::: Extrait du texte :::
Aussitôt un grand déploiement de goums s'organisait à Géryville et à Laghouat. Ceux de Géryville se portaient immédiatement sur Ouargla sous le commandement du bach-agha Si BouBeker, fils et successeur de Si Hamza. Ce dernier, appelé à Alger pour répondre à de graves accusations portées contre lui par les gens d'Ouargla et de Negouça, était mort dans cette ville deux mois auparavant (21 août). Ses fonctions de khalifa avaient passé à son fils aîné avec le titre plus modeste de bach-agha.
:::
▶ **Exercice écrit 1**
Redimensionnez les enregistrements situés entre la ligne contenant « crossfire (488, 1027) » et celle contenant « frame pacing (441, 1057) », incluses, et eux seuls. Recopiez chacune de ces lignes en multipliant par 0,9 les coordonnées des réponses et en les arrondissant à l'entier, les demi-unités vers le haut.
::: Extraits de données :::
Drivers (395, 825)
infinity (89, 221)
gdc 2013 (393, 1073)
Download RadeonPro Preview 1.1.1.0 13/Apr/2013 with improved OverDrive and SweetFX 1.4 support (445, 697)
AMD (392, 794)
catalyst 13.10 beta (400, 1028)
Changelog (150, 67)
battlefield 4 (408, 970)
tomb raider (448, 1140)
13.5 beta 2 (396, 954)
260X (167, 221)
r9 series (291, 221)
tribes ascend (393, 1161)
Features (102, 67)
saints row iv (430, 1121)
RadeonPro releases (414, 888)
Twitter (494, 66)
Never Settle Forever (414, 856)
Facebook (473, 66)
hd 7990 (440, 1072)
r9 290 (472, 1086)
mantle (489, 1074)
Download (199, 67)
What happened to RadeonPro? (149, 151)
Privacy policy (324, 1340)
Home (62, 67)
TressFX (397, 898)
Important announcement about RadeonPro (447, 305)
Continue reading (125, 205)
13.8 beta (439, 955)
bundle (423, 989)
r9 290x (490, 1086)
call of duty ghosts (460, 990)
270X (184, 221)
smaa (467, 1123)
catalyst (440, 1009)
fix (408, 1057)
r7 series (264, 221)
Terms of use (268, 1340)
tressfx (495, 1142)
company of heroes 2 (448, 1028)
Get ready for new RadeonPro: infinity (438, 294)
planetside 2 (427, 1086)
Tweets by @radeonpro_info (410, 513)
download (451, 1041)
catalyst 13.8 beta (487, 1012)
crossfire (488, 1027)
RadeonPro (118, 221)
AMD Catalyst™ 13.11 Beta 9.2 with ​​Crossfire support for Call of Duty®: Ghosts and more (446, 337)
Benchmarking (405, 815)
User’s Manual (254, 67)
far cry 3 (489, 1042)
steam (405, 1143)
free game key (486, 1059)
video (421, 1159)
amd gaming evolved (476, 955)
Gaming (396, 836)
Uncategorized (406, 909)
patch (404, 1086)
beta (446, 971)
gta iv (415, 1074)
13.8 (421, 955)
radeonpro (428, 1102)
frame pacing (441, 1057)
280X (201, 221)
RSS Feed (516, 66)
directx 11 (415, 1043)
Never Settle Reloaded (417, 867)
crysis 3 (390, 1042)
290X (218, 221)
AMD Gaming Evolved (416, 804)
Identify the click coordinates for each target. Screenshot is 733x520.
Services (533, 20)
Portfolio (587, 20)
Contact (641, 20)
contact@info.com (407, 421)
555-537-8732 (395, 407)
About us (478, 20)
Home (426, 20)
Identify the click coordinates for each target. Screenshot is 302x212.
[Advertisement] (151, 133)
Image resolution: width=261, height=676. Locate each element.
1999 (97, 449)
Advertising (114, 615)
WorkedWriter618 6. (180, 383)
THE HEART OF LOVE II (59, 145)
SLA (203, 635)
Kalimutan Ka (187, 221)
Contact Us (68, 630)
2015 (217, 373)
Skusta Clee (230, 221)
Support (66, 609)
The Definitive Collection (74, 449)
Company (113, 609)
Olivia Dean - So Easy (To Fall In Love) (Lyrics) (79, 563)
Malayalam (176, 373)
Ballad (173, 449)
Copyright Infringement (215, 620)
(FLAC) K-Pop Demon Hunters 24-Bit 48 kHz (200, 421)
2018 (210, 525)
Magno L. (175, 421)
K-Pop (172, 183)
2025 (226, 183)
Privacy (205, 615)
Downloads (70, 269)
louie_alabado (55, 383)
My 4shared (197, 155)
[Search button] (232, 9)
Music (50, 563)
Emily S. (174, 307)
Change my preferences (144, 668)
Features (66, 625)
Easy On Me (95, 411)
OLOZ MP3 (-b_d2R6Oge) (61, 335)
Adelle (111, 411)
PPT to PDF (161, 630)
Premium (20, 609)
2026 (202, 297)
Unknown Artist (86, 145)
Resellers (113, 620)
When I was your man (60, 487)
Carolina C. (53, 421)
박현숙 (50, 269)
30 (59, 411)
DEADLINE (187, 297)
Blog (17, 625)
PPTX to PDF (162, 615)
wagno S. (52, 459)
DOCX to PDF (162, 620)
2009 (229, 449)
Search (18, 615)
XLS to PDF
:::
▶ **Exercice écrit 2**
Imprimez à nouveau l'intégralité du passage sur le déploiement des goums à Géryville et à Laghouat, sans rien y changer.

▶ **Corrigé 1**
crossfire (439, 924)
RadeonPro (106, 199)
AMD Catalyst™ 13.11 Beta 9.2 with ​​Crossfire support for Call of Duty®: Ghosts and more (401, 303)
Benchmarking (365, 734)
User’s Manual (229, 60)
far cry 3 (440, 938)
steam (365, 1029)
free game key (437, 953)
video (379, 1043)
amd gaming evolved (428, 860)
Gaming (356, 752)
Uncategorized (365, 818)
patch (364, 977)
beta (401, 874)
gta iv (374, 967)
13.8 (379, 860)
radeonpro (385, 992)
frame pacing (397, 951)

▶ **Corrigé 2**
Aussitôt un grand déploiement de goums s'organisait à Géryville et à Laghouat. Ceux de Géryville se portaient immédiatement sur Ouargla sous le commandement du bach-agha Si BouBeker, fils et successeur de Si Hamza. Ce dernier, appelé à Alger pour répondre à de graves accusations portées contre lui par les gens d'Ouargla et de Negouça, était mort dans cette ville deux mois auparavant (21 août). Ses fonctions de khalifa avaient passé à son fils aîné avec le titre plus modeste de bach-agha.